Sunday, February 26, 2006

Early Modern Rabbits!



My last two posts made me think of this rather sprightly broadsheet ballad from 1620, with its woodcut of a small dog in pursuit of a vast and splendidly bewhiskered black rabbit. The ballad seems to have had its own tune, and perhaps the simple woodcuts (there is another, with a hunter winding a horn at the animals) were specially cut: rather a classy job for the broadsheet press. The ballad describes the pleasures of a day of hunting, conducted at its most proletarian level. 'Let your hound/ Range some ground / And swiftly follow him / Hunt the Bunne, take the Bunne / But do not swallow him' goes the refrain. The ballad ends, perhaps rather surprisingly for the period, with a lament for the prey which is no more than half merry: ' So farewell. Yet a knell / I'll ring for bunny / Which was a harmless beast / Poor pretty conney / Ding dong ding, thus I ring / Poor bun is buried / That with so many Doggs / Was at once weried.'
The witchfinder Matthew Hopkins published his The Discovery of Witches in 1647, a pamphlet written in a strange manner for a man who was hanging women as witches on his personal convictions, as it is in the form of a series of cogent objections to his processes (the replies he comes up with are far less compelling). Anyway, the book illustrated witches with their familiars spirits, devils in animal form. One of these is a rabbit, called 'Sacke and Sugar'. Here may be a suggestion of the first owners of pet rabbits. hardly the most demonic of creatures, though it is suitably black. He's at the very top of this posting.
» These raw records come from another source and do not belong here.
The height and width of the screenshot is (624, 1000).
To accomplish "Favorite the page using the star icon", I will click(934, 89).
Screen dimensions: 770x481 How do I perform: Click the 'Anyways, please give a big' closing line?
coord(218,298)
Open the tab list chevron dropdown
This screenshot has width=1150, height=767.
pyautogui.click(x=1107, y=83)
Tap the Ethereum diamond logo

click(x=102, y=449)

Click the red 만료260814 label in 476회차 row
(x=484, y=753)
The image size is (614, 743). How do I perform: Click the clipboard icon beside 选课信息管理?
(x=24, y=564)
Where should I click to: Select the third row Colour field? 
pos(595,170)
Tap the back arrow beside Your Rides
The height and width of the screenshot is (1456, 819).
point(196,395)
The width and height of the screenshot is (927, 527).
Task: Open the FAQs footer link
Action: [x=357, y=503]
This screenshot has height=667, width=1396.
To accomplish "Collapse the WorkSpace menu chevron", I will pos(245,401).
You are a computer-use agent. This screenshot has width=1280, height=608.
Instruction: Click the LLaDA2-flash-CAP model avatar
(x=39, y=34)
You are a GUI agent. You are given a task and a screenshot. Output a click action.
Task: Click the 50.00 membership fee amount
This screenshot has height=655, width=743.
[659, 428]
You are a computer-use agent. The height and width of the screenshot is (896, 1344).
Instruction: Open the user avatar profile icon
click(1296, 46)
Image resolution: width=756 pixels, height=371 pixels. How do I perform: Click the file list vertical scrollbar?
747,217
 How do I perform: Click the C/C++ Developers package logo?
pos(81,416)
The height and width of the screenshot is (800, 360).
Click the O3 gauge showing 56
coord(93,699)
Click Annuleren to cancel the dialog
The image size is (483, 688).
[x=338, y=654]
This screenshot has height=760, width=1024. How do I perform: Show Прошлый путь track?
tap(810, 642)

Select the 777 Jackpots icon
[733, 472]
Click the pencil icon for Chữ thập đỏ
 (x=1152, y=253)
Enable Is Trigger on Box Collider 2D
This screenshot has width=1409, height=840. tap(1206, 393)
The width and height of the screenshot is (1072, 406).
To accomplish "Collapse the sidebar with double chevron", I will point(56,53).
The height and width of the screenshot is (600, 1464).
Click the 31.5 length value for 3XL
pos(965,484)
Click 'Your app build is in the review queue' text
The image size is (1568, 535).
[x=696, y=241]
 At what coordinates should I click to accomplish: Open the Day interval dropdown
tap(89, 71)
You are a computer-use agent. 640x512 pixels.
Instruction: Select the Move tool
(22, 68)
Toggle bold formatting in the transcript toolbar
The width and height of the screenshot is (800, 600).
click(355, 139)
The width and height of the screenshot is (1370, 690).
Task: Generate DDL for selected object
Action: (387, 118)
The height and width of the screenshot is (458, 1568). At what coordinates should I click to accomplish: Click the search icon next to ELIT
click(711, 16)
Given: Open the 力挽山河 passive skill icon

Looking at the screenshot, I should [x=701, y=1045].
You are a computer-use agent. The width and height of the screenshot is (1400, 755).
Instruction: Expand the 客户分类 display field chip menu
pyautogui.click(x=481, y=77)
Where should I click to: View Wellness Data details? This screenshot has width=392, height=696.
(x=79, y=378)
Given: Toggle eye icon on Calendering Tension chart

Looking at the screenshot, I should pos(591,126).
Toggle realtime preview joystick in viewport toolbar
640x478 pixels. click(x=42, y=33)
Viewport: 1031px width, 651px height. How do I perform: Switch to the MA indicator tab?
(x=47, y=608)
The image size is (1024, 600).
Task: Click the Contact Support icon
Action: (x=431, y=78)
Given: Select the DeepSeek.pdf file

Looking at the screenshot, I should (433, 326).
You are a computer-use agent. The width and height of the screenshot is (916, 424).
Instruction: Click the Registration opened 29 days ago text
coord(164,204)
'Bunny' here is another OED antedating, which doesn't record the word applied to a rabbit before a Dictionary of the Canting Crew in 1690. Oddly, they have an earlier use of 'bun' being applied to a squirrel, and 'bunny' as a term of endearment for a woman before any 'bunny'=rabbit citation. The word has no known etymology, but probably evolves in baby talk: 'buns' as a form of cake existed from the middle ages, so then you apply the word to any sweet little creature. Till I looked all this up, I had no notion (never having seen the film), that a 'bunny-boiler' for a jealous older woman stems from 'Fatal Attraction', where the Glen Close character boils a pet rabbit alive as a signal instance of her malignity. Bless the OED, which I can access fully: http://dictionary.oed.com/
~ it does at least offer non-subscribed users a 'word of the day' (and a free 30 day trial!).